In that same blog I explained how more innovative customers were demanding that networking devices from leading vendors should be programmed through published APIs: “CLI wars are coming to an end and the landscape has shifted to a battle of APIs”.
For a very long time there had only been vertically integrated stacks of closed systems. Then the demand grew for open interfaces and disaggregation – hyperscalers were the first to realise the need for automated infrastructures.
Since then every vendor has responded. Now we have APIs that did not exist just five years ago – both to configure devices and to collect telemetry from devices. These APIs enable a programmable infrastructure so we now can automate our infrastructures using very powerful technologies, like machine learning and advanced analytics.
Intent-based networking is a method of automating your infrastructure in depth across the entire lifecycle: not just pushing out different configurations, but also bringing in advanced analytics and continuous validation to ensure that your network is behaving and continues to behave just as expected.
When you give a self-driving car instructions on where to go, that's your intent. The simpler the intent description – eg “take me back home” – the more sophisticated the software needs to be to interpret the intent correctly and carry it out faultlessly. Intent-based networking means operating networks as a system the same way a self-driving car operates a car as a system, not a set of individual components.
In a network context, intent is the outcome the network engineer wants without going deep into configuring each specific network device. IBN systems automatically convert a high-level description of desired network behaviour (according to business-level rules) into all the necessary low-level configuration data – which is then applied to elements in the underlying network infrastructure.
Not only is less time spent planning the necessary configuration of hundreds of devices, the resulting changes can then be rolled out over the networks' control plane. This removes two levels of opportunity for human error. Recent figures suggest that 75% of data center downtime is still due to common human error.
Of course it is then essential to monitor the resulting changes to make sure that they conform securely and reliably to the original intent – without compromising other functions on the network.
IBN does this in real time: using streaming telemetry and real-time analytics to continuously validate that the current network state remains consistent with the specified intent. It can then report exceptions or automatically reconfigure according to company policies.

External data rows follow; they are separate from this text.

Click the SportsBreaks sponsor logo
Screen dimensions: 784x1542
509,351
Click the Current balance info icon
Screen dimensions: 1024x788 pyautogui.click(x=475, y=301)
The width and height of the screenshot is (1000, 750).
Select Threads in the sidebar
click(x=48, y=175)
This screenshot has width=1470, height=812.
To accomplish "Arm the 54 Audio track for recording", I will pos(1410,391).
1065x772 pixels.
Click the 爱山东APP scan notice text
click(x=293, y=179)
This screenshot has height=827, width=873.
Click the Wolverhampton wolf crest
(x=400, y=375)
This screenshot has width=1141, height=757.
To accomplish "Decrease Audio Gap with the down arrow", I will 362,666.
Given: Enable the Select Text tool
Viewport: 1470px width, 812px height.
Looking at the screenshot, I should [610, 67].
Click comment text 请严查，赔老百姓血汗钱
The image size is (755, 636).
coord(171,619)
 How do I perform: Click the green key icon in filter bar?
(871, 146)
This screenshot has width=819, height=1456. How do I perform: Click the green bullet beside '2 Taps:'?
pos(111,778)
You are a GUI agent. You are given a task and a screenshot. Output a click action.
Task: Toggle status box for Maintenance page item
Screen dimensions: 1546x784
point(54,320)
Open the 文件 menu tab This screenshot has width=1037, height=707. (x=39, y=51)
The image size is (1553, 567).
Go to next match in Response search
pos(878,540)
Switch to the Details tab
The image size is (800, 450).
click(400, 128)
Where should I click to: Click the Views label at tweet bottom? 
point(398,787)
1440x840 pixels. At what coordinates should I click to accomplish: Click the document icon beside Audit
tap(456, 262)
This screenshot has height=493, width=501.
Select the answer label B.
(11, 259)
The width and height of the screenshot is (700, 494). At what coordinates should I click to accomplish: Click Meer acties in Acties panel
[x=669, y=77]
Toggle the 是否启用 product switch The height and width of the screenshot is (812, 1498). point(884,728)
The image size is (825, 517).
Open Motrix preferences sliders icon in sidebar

Organisations today are embracing digital transformation in many forms, including IoT, virtual reality, 5G, and machine learning. Every one of those technologies depend upon having a scalable, reliable and agile network at its heart.
IBN is a new technology with only a handful of companies selling solutions but it is attracting wider attention now that Moore's Law has delivered the necessary compute power to drive its engines.
It is the way to go, as Joe Skorupa explains: “The strength of intent-based networking is that finally we can generate a network design that is mathematically provable to be correct and to continually monitor the network to ensure that it remains mathematically correct. Then at the very best you get notified if something is wrong and at the very worst mediation kicks in and you've got a closed loop."